= DIRECTIONS =
Once the line containing "The image size is (1080, 673)." is found, set down that line and each one after it exactly, through the end of the entries.

(Stored items from a collection)
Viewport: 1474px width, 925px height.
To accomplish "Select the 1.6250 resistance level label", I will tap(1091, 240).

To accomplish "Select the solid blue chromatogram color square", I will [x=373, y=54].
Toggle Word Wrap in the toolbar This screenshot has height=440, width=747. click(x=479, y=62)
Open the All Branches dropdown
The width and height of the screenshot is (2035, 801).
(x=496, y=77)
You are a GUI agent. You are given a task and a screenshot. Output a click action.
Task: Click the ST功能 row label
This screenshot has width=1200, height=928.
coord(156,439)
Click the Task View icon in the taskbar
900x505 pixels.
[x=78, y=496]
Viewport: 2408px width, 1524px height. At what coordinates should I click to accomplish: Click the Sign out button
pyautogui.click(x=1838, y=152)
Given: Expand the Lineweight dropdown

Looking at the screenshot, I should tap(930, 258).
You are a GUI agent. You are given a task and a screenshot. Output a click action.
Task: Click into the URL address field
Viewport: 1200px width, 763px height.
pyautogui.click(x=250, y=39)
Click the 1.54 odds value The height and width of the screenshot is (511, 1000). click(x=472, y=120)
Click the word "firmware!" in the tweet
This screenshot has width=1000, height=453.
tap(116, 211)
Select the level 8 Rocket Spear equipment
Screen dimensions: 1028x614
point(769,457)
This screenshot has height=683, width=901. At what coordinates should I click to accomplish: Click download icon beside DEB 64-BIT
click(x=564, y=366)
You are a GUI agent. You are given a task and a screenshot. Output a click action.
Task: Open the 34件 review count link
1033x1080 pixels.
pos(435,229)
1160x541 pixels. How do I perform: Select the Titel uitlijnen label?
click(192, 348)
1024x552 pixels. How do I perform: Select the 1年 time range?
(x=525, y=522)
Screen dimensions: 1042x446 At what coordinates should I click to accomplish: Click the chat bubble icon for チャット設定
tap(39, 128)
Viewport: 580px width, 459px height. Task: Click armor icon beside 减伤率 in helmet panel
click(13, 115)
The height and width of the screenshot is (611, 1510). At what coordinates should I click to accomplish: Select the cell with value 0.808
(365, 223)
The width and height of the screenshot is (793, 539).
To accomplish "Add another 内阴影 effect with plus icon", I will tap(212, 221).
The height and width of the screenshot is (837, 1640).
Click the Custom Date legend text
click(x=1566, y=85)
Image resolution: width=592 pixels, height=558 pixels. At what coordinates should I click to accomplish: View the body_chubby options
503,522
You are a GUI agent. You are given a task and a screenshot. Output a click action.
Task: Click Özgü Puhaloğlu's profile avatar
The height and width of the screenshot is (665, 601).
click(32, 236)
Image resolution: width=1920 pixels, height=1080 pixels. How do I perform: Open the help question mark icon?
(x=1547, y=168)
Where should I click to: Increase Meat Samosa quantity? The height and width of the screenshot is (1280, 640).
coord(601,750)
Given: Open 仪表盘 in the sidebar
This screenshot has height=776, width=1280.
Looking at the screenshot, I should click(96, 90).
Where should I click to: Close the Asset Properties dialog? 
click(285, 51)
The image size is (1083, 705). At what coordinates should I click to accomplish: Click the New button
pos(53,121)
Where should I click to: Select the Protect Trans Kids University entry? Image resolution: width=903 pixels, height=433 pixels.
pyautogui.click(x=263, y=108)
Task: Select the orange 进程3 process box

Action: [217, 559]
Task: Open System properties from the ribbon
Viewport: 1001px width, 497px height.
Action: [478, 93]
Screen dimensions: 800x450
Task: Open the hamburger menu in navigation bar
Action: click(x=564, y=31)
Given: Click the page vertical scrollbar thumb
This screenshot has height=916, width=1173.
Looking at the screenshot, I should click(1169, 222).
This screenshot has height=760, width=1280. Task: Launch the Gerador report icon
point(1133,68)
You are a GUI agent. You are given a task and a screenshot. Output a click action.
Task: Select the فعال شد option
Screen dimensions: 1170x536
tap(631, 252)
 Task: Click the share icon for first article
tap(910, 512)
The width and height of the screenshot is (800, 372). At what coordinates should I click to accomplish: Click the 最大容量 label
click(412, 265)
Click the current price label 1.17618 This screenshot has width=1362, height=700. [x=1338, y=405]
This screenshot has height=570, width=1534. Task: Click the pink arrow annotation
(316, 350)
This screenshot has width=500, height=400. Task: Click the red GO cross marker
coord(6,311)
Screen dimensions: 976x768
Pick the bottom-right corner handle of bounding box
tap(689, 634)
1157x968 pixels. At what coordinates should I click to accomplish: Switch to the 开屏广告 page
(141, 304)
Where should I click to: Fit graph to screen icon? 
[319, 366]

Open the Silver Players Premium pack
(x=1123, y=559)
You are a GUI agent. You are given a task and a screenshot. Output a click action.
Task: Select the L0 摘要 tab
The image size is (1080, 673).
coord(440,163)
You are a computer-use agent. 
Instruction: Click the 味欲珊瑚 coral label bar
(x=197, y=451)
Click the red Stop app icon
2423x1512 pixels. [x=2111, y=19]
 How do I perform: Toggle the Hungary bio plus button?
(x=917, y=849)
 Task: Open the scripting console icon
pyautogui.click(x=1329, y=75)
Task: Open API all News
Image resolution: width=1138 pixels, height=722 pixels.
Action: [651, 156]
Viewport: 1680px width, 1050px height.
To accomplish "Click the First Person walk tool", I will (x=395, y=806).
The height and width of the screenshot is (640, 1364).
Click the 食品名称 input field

= YOUR RESPONSE =
The image size is (1080, 673).
coord(440,163)
You are a computer-use agent. 
Instruction: Click the 味欲珊瑚 coral label bar
(x=197, y=451)
Click the red Stop app icon
2423x1512 pixels. [x=2111, y=19]
 How do I perform: Toggle the Hungary bio plus button?
(x=917, y=849)
 Task: Open the scripting console icon
pyautogui.click(x=1329, y=75)
Task: Open API all News
Image resolution: width=1138 pixels, height=722 pixels.
Action: [651, 156]
Viewport: 1680px width, 1050px height.
To accomplish "Click the First Person walk tool", I will (x=395, y=806).
The height and width of the screenshot is (640, 1364).
Click the 食品名称 input field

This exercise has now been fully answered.